> _WHAT TO DO_:
From the host-troubleshooting text below, copy the passage between "Troubleshoot Problems with" and "the memory problem.", inclusive.

> _PASSAGE PROVIDED_:
☆ ☆ ☆
Troubleshoot Problems with a Host System

Use the Troubleshooting tabs to identify the root cause of problems that the system does not resolve by alert recommendations or simple analysis.
To troubleshoot the symptoms of the capacity problems that are occurring on the cluster and host system, and determine when those problems occurred, use the Troubleshooting tabs to investigate the memory problem.
  1. From the left menu, click
    Environment
    , and then click
    Object Browser
    >
    vSphere Hosts and Clusters
    and select the object. For example, USA-Cluster.
  2. Click the
    Alerts
    tab and review the symptoms.
    The
    Symptoms
    tab displays the symptoms that triggered on the selected cluster. You notice that several critical symptoms exist.
    • Cluster Compute Resource Time Remaining with committed projects is critically low
    • Cluster Compute Resource Time Remaining is critically low
    • Capacity remaining is critically low
  3. Investigate the critical symptoms.
    1. Point to each critical symptom to identify the metric used.
    2. To view only the symptoms that affect the cluster, enter
      cluster
      in the quick filter text box.
☆ ☆ ☆
> _MATERIAL PROVIDED_:
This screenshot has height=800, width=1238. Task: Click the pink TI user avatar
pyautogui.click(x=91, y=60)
☆ ☆ ☆
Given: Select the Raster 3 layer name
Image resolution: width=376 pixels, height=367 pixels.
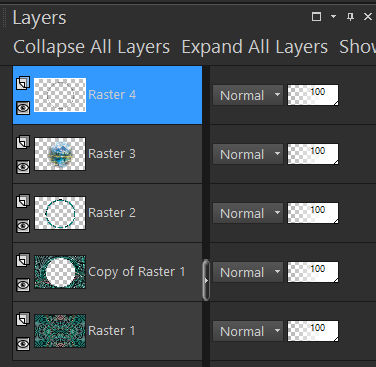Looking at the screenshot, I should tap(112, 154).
☆ ☆ ☆
> _RESPONSE AREA_:
Troubleshoot Problems with a Host System

Use the Troubleshooting tabs to identify the root cause of problems that the system does not resolve by alert recommendations or simple analysis.
To troubleshoot the symptoms of the capacity problems that are occurring on the cluster and host system, and determine when those problems occurred, use the Troubleshooting tabs to investigate the memory problem.